Provided material: Begin

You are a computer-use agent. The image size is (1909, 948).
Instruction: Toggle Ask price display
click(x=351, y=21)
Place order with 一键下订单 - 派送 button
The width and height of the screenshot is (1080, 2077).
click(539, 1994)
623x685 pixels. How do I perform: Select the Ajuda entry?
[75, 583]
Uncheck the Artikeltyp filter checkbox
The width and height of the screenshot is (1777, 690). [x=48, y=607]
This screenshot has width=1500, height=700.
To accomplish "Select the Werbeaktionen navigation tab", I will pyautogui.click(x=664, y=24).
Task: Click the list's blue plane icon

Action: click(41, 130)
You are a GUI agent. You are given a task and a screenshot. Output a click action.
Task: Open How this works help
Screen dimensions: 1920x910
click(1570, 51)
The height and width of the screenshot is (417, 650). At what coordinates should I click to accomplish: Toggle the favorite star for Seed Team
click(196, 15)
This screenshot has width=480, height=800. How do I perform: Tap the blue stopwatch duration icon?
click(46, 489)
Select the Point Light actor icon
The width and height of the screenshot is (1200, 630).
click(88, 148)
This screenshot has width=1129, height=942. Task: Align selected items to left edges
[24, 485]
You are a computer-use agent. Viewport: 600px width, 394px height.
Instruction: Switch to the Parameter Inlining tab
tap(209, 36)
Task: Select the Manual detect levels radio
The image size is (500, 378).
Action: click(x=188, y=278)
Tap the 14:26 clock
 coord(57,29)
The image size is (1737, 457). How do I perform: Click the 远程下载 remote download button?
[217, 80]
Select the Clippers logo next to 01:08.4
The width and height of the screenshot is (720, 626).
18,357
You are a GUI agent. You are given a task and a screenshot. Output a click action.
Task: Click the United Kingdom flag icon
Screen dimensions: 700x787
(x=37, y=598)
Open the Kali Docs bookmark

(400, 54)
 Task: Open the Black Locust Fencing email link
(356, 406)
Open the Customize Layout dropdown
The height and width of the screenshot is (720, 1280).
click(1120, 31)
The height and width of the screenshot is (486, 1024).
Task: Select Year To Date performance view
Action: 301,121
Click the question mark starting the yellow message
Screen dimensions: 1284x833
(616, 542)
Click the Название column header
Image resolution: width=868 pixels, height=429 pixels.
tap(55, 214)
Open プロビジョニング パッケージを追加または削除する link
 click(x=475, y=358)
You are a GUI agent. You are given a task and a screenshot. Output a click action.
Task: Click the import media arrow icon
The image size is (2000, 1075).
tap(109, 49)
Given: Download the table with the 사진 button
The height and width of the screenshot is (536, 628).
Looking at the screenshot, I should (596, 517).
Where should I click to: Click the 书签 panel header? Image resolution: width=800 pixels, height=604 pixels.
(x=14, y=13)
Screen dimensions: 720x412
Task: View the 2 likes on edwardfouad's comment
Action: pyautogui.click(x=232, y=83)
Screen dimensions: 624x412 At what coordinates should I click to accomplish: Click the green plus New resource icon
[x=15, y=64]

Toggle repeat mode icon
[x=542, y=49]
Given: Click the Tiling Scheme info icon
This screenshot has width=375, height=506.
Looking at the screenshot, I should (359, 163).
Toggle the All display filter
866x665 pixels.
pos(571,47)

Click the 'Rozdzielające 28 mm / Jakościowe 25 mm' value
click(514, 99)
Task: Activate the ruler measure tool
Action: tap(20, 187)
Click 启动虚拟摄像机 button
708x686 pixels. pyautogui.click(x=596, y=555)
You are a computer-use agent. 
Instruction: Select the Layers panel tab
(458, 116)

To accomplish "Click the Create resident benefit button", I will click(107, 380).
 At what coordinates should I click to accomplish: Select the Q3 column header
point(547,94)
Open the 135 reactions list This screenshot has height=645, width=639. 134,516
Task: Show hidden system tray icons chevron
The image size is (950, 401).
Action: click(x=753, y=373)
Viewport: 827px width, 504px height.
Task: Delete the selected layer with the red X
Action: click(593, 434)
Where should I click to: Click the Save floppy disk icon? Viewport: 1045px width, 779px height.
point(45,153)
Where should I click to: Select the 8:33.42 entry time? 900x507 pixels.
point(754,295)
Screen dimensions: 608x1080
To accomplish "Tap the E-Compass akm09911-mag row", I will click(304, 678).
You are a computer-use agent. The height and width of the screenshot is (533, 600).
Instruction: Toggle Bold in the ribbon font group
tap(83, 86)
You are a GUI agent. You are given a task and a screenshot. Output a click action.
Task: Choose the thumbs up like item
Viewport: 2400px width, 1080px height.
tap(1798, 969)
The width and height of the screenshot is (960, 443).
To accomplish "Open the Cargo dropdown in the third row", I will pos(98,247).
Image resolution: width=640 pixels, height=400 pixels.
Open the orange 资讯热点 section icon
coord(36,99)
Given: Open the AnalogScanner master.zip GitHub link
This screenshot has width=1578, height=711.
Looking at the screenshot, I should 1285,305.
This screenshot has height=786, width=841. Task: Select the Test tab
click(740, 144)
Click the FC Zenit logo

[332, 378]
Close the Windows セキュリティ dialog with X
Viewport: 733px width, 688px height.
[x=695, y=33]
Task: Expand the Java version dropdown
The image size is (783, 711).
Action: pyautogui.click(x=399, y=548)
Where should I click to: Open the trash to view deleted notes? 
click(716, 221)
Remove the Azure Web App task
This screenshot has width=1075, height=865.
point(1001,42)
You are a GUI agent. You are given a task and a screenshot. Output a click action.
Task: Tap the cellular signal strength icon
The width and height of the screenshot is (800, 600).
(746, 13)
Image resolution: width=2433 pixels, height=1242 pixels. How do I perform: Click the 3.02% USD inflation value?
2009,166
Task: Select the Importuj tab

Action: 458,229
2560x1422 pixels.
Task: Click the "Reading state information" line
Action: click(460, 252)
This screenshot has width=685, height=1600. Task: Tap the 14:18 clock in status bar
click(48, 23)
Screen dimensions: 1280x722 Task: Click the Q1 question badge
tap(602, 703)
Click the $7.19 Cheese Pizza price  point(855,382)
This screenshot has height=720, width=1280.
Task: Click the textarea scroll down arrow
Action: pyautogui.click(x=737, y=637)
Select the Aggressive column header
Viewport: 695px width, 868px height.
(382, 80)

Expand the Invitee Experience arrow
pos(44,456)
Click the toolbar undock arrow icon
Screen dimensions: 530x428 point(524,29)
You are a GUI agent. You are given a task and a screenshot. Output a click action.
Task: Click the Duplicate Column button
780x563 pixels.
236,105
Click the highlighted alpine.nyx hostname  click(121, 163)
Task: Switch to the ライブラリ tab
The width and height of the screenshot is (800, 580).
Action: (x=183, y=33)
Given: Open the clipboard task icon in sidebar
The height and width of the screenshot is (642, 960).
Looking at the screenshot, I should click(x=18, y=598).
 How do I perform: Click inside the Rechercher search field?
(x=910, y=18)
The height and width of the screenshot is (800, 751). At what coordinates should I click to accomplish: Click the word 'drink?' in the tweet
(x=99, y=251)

Provided material: End

_How to complete this task_
State how many lines in the records contain the string "dropdown". Give the number with no words around it.

_Answer to this exercise_
3